Yesterday’s dedication of Market Street, one of the oldest concrete highways of its kind in the United States, authenticated by the National Register of Historic Places, was the latest landmark moment in Charleston.
Like the classic Hollywood film that included it, Market Street became another memory indelibly marked in the minds of the community and is headed for the history books.
Memories of Hollywood coming to Charleston to film a major motion picture entirely in Tennessee, but mostly in Charleston on the Hiwassee River, was enough to give Bradley County an industry buzz it would never forget.
Charleston Mayor Walter Goode, 62, said he was only 12 years of age when the 20th Century Fox film “Wild River” started production.
“I was in the seventh grade at High Point Elementary School in Charleston,” said Goode who admits he did not understand the magnitude of a Hollywood production with major movie stars coming to his town.
“Someone came to our school and asked the teacher to expound on whether or not we wanted to be in a movie. So I raised my hand,” said Goode. “I had to go home and get permission from my parents. We started that weekend.”
Goode said production began in the fall. He recalls the weather being “cold, brisk and foggy in the mornings” when he was on the set as an extra.
“I was a character player. They would say ‘do this’ or ‘do that’ and we did it. One time I had a few words in the film but I think that ended up on the editor’s cutting room floor,” Goode said laughing.

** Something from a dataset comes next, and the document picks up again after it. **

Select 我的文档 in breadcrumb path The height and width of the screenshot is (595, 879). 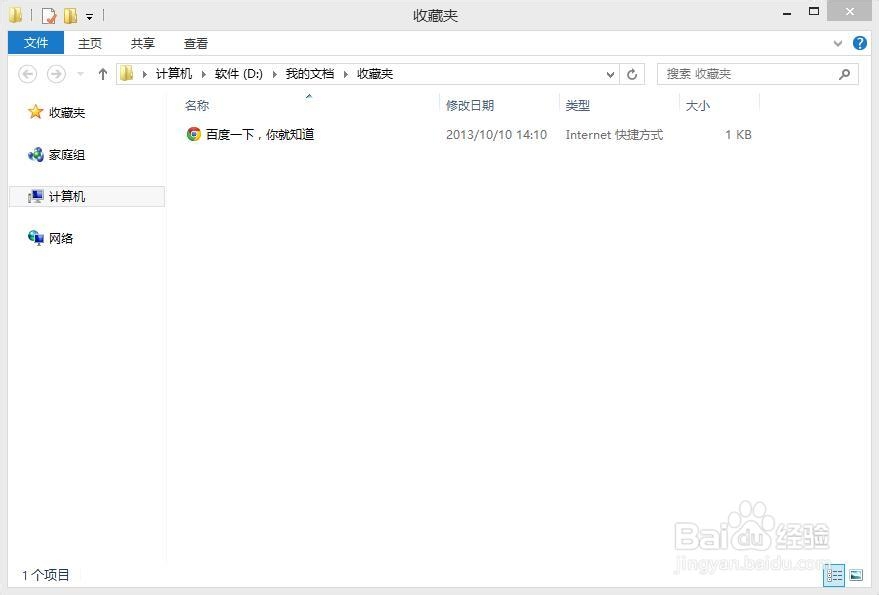[x=309, y=74]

According to Goode, they were paid around $25 each day and after taxes “I think we got about $18.75, which was good money back in 1959 for a 12-year-old,” he said.
Goode stated he knew all of the black folks and some of the white extras in the movie because they were all locals.
“The only black person in the movie who was strange to us was the guy who had ‘Old Blue,’ Goode said. “But all the other black characters we knew. The setting of the movie was pretty much what black people were doing — farming, doing the hay, picking the cotton, driving a team of mules. It wasn’t out of character for us to be doing what the movie depicted.”
The most exciting thing for the 12-year-old, however, was not the business of movie-making, but the bus.
“We caught a Greyhound bus about 8 a.m. in the morning until 3 p.m. in the afternoon. To a black kid living in rural Charleston, seeing a bus was a big deal,” said Goode with a smile. “We as children did our bit parts then we played or ate until we were needed again.”
Ironically, it was decades — after the arrival of cable TV — before Goode said he ever saw “Wild River” or himself in the movie.
“When it premiered, I did not know of the showing date at the Star View Drive-in in Cleveland. Around 20,000 locals saw it in two weeks, but not me. I viewed the film for the first time sometime in the 1980s on Turner Classic Movies. People were calling and telling one another that the movie was on.”
When he finally saw it, Goode said he saw several familiar sites including the scene with him in it.
“We reviewed it and saw Wilbur Moore and his brothers standing there and I was on the side of a door peeping out. That was basically what I did, but I was there through the duration. We would go and do our part, eat, play a bit and get paid each day.”
More than 40 local residents were chosen for speaking roles in “Wild River” and more than 100 local extras were involved.
To this day, memories of movie stars like Montgomery Clift, Lee Remick, Jo Van Fleet and Bruce Dern, who made his screen acting debut in an uncredited role on the film, remind Charleston residents that they were part of something special.
The community-wide celebration and documentary featuring local residents discussing the making of the Hollywood film and celebrating its history, were only part of the entertainment over the weekend.
There was a vintage car show along Market Street featuring cars from the 1930’s era depicted in the film, including a car used in the actual filming of the movie. There was a continuous showing of “Wild River” throughout the day at Watson’s Chapel Zion AME while the Collins Brothers Band provided music at Charleston Park.
Referring to himself as a youth, Goode admits, “I did not understand the magnitude of the impact of this movie here in our little community. But I do now.”
He said he hopes the festival will become an annual event.